Records from a data source

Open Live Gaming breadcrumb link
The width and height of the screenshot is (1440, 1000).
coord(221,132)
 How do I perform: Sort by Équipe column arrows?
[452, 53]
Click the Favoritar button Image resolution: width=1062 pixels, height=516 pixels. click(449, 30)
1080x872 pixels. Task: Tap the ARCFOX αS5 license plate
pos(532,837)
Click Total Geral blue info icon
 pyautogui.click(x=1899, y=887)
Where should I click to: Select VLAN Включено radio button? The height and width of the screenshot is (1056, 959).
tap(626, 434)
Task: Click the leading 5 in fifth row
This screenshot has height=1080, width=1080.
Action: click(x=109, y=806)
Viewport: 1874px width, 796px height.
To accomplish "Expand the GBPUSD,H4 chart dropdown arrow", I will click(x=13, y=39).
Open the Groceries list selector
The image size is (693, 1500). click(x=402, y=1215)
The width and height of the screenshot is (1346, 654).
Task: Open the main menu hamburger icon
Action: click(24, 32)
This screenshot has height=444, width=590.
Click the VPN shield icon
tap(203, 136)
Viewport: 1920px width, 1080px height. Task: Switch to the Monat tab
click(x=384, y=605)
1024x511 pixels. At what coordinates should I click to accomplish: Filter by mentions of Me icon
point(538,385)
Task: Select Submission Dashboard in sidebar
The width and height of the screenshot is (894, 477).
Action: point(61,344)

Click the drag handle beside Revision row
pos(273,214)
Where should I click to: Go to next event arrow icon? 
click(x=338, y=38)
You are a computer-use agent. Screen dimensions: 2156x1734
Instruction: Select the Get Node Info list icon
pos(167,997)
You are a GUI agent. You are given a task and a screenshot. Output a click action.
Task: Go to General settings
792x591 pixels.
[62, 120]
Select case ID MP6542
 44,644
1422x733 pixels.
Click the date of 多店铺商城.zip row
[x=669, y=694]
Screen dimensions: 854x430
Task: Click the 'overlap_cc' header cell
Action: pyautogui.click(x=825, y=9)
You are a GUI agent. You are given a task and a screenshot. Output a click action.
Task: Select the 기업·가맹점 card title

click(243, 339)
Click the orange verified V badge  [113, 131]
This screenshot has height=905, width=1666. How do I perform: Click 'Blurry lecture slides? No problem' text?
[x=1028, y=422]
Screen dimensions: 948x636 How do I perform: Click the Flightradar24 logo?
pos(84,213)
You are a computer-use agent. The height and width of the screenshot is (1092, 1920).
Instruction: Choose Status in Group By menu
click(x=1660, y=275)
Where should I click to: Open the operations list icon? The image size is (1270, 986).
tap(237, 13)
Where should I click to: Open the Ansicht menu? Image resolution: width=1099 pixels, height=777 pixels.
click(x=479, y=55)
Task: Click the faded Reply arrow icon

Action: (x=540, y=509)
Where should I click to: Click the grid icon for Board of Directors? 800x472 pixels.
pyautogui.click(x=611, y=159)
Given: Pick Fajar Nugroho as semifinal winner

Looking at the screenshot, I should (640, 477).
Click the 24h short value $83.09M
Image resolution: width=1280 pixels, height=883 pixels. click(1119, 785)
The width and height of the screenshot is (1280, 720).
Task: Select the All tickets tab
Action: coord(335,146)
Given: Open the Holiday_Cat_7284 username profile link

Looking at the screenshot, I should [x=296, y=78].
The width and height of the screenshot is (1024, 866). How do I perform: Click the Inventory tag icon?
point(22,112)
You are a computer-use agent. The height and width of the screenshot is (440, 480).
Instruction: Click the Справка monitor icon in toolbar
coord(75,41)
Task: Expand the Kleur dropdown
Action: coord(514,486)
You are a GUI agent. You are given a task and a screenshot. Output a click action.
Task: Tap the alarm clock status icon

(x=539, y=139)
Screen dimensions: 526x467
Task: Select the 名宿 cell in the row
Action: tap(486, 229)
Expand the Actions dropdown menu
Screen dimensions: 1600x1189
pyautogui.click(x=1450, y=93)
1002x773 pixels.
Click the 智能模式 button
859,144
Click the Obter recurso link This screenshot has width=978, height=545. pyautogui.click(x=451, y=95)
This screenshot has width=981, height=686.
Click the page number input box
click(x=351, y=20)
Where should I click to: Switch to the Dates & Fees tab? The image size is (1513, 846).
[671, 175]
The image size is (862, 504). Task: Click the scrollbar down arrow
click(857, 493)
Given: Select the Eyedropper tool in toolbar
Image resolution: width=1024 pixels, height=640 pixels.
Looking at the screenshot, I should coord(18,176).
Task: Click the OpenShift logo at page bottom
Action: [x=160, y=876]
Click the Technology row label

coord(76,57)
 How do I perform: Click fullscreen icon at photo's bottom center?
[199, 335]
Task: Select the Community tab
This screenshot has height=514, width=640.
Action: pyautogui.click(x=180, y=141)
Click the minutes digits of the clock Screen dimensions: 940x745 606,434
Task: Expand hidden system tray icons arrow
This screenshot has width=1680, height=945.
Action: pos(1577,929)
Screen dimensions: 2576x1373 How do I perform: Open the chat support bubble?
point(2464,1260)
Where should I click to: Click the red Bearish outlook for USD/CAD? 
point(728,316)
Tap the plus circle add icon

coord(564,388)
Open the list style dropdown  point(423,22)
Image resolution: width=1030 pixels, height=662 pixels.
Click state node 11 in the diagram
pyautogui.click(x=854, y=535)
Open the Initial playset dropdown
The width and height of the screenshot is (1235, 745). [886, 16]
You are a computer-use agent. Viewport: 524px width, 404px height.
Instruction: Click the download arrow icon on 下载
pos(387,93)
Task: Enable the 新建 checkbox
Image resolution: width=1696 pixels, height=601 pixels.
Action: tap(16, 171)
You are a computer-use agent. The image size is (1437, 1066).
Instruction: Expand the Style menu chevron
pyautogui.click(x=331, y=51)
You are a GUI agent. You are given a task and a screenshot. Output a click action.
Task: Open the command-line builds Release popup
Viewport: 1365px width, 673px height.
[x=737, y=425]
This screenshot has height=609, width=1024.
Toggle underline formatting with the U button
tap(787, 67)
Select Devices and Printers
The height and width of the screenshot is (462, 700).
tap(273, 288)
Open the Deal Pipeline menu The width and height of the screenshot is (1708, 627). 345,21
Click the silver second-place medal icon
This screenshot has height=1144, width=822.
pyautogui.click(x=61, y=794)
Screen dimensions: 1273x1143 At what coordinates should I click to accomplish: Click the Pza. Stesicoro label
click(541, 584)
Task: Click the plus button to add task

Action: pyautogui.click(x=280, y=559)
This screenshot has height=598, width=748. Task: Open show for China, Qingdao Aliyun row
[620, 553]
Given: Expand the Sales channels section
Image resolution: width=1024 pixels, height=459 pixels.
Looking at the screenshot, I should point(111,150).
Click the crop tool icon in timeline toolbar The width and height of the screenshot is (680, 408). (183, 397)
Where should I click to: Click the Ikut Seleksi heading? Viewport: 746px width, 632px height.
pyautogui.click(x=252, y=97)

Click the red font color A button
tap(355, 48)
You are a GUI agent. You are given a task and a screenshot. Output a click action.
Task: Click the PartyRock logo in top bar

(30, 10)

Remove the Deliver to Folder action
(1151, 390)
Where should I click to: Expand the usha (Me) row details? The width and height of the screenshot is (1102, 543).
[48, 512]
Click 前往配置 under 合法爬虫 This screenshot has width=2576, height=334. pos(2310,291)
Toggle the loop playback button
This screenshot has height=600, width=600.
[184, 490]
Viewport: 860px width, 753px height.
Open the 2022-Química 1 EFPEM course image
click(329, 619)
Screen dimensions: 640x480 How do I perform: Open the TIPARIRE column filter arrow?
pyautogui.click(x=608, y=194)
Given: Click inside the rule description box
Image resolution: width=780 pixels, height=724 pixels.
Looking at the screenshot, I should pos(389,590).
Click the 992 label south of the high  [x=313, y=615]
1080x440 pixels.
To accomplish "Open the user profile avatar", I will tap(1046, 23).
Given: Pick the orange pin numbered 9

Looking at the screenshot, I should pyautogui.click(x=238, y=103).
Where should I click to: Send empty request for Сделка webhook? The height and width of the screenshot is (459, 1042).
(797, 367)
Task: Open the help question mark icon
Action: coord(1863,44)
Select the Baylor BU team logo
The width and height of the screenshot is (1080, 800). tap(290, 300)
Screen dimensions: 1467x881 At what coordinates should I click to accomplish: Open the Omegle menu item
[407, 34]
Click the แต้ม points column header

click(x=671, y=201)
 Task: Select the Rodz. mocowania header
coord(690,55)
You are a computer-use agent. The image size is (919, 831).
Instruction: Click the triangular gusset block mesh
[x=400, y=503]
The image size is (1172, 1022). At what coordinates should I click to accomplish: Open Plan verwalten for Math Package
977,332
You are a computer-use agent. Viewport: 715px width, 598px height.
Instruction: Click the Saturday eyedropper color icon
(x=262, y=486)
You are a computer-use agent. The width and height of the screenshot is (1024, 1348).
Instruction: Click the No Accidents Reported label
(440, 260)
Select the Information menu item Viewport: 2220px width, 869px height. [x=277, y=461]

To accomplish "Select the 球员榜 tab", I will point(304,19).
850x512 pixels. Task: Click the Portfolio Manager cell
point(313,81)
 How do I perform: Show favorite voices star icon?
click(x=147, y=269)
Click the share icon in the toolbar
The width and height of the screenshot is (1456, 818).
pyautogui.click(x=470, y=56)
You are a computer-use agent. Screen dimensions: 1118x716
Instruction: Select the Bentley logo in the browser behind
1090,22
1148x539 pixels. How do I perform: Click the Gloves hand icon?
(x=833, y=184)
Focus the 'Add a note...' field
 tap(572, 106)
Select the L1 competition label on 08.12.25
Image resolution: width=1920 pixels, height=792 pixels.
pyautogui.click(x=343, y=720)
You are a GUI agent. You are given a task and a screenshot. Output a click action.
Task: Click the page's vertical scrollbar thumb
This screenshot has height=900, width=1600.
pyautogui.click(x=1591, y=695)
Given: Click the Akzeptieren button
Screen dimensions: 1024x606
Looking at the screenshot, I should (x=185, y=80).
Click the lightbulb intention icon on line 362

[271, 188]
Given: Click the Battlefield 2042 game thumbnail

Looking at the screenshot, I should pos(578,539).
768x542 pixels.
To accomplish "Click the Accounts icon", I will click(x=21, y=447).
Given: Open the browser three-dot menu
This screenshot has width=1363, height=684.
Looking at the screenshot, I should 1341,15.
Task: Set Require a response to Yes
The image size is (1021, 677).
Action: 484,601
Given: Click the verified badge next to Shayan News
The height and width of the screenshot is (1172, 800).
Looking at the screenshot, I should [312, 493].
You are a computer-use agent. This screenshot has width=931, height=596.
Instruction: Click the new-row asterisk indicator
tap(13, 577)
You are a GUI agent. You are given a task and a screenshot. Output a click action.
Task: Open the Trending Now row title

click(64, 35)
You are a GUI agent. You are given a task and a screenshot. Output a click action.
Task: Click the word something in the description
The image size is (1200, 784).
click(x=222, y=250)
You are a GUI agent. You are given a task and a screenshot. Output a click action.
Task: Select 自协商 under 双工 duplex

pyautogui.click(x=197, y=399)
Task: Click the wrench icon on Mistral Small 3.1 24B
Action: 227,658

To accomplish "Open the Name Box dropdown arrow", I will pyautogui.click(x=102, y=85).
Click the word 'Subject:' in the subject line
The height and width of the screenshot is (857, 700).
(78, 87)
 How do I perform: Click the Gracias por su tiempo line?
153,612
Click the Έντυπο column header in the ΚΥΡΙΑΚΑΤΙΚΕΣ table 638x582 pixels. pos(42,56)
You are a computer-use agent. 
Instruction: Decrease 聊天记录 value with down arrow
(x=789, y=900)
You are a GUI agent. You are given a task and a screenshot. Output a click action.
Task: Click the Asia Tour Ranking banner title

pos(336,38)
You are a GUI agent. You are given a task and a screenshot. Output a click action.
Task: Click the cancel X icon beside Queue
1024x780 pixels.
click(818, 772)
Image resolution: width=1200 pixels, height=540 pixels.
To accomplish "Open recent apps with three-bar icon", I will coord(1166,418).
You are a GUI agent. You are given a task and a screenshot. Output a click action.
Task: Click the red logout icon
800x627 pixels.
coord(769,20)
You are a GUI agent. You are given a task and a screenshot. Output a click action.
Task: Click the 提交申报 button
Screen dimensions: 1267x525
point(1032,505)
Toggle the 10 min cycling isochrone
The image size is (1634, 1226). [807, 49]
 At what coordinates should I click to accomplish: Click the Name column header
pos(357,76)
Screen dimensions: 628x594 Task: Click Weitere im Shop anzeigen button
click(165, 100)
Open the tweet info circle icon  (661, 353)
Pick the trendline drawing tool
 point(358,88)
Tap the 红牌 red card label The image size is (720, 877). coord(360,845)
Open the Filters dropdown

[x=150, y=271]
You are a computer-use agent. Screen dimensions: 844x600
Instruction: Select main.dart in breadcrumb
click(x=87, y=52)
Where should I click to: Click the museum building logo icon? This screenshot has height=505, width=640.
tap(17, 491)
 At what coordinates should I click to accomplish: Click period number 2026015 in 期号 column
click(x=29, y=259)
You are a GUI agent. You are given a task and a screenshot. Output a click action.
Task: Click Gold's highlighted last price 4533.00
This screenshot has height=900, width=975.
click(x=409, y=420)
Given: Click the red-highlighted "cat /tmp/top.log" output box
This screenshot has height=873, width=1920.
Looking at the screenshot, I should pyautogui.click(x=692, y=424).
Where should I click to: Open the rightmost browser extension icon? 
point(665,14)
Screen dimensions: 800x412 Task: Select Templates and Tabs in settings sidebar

#### EXERCISE INSTRUCTIONS
Go over the data above and copy every line that has the word "will" in it.

#### FINISHED TASK
To accomplish "Expand the GBPUSD,H4 chart dropdown arrow", I will click(x=13, y=39).
To accomplish "Open the user profile avatar", I will tap(1046, 23).
To accomplish "Select the 球员榜 tab", I will point(304,19).
To accomplish "Click the Accounts icon", I will click(x=21, y=447).
To accomplish "Open the Name Box dropdown arrow", I will pyautogui.click(x=102, y=85).
To accomplish "Open recent apps with three-bar icon", I will coord(1166,418).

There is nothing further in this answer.